What are Figma slots and why do I need them?

Figma slots are flexible areas within major components that make it possible to add and arrange content directly within an instance without detailing it — while adhering to the design system. This makes three previous workarounds superfluous: Detach (loses the system connection), Hide/Show (bloats up files) and Duplicate (allows the system to grow uncontrollably). In short, slots give designers flexibility without sacrificing consistency.

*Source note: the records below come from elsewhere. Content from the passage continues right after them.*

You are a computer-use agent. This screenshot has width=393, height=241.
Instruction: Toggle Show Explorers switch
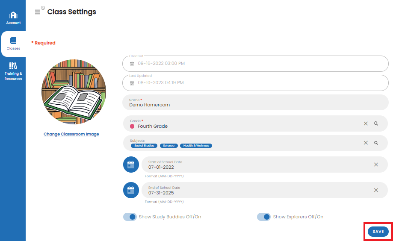[264, 217]
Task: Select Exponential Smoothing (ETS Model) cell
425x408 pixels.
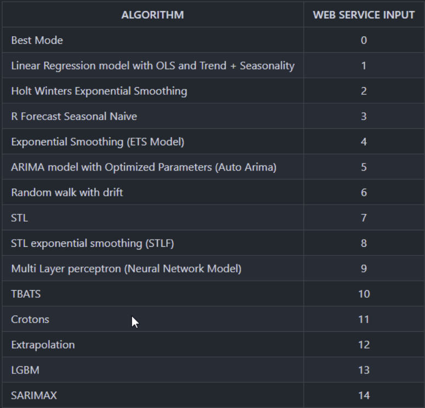Action: (x=152, y=141)
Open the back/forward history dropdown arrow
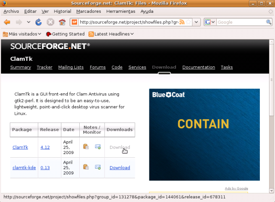275x202 pixels. [28, 22]
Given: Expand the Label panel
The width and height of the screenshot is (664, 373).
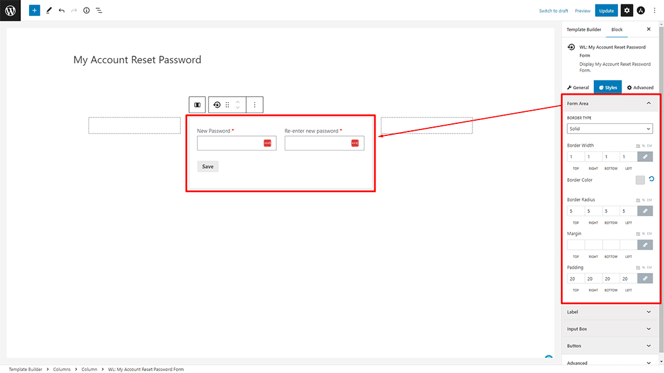Looking at the screenshot, I should pos(610,312).
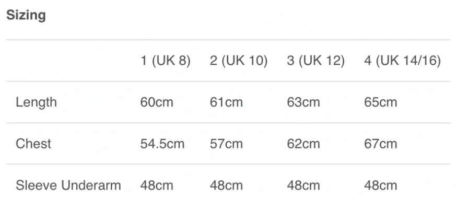Click the Chest row label
Image resolution: width=468 pixels, height=210 pixels.
pos(33,144)
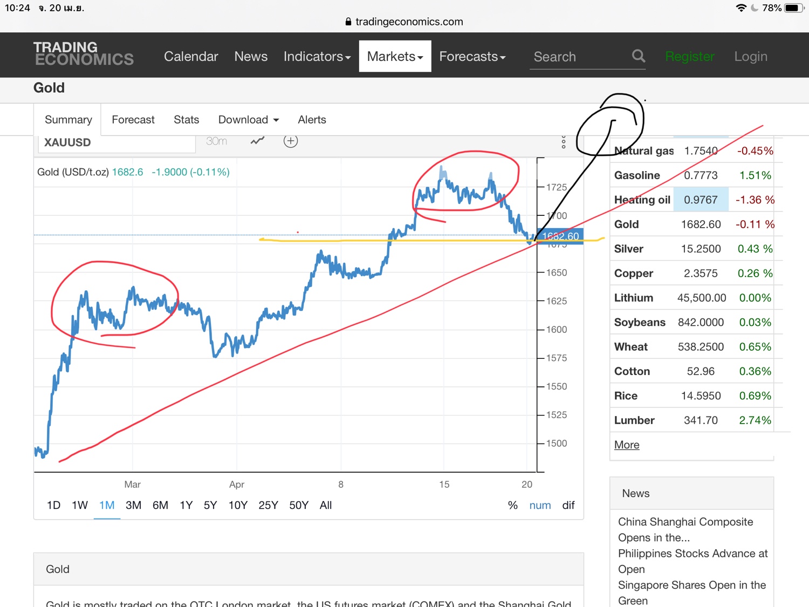Screen dimensions: 809x607
Task: Tap the address bar lock icon
Action: tap(348, 22)
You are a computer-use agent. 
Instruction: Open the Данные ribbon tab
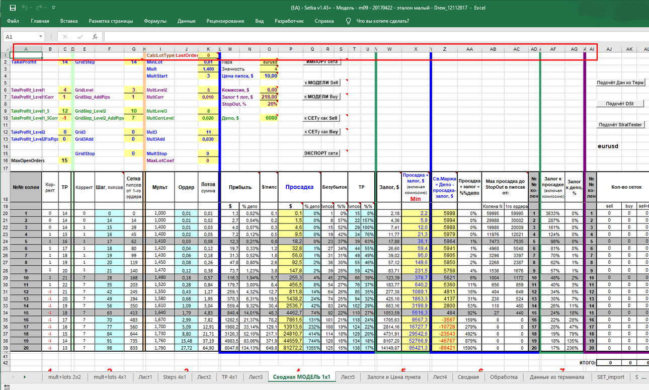[x=186, y=21]
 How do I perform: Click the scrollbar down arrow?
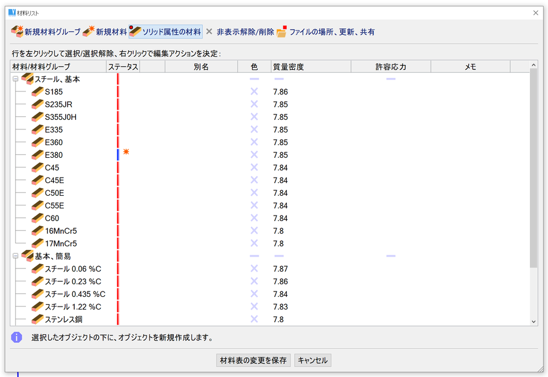(533, 322)
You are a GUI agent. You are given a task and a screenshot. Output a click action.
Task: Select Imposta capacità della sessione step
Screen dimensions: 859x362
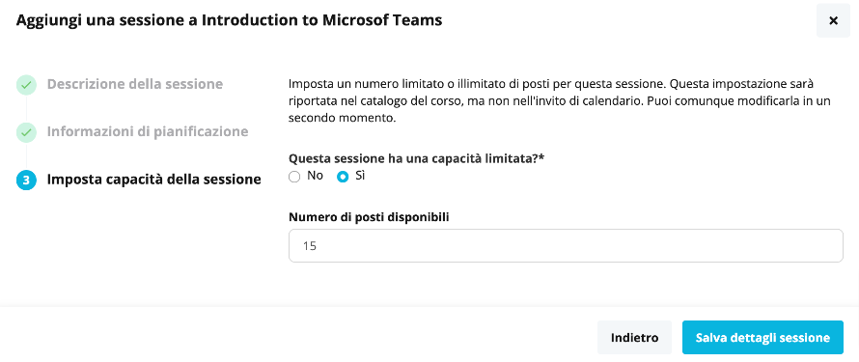click(153, 180)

Do Figma slots also work without an auto layout?

Technically, slots can be created without an auto layout, but the result will be problematic. Without a correctly configured Auto Layout, inserted elements do not behave as expected — they overlap, move, or ignore the intended space. Auto layout is the silent requirement that must be met before the first slot bet. If you want to use slots productively, you should set up the auto layout setup of the respective component cleanly beforehand.

What is the difference between slots and variants in Figma?

Variants describe the state of a component — open/closed, active/inactive, expanded/collapsed. Slots describe what content can be inserted into a component. In an atomic design context: Atoms and molecules (buttons, inputs, checkboxes) work with variants for their states. Organisms and sections (modals, cards, page layouts) benefit from slots for their variable content.

Can I already use slots productively or is the beta still too unstable?

Slots are currently in open beta - changes, bugs or performance issues are to be expected in this phase. In our practice, the feature ran stably, without crashes or data loss. The recommendation from the team: Introduce slots after ongoing project handovers, not during them. First plan a targeted cleanup phase, then gradually convert the existing design system to slots.

How many slots should a component have?

As many as necessary, as few as possible. The rule of thumb: Slots belong where the basic structure is constant and the content varies. A modal typically needs a slot (for the content area). A content page may need two (navigation and content modules). But: If everything in a component becomes a slot, the component loses its purpose as a consistent framework. “Of course, it doesn't make sense that everything is a slot” - this statement from the team is the best.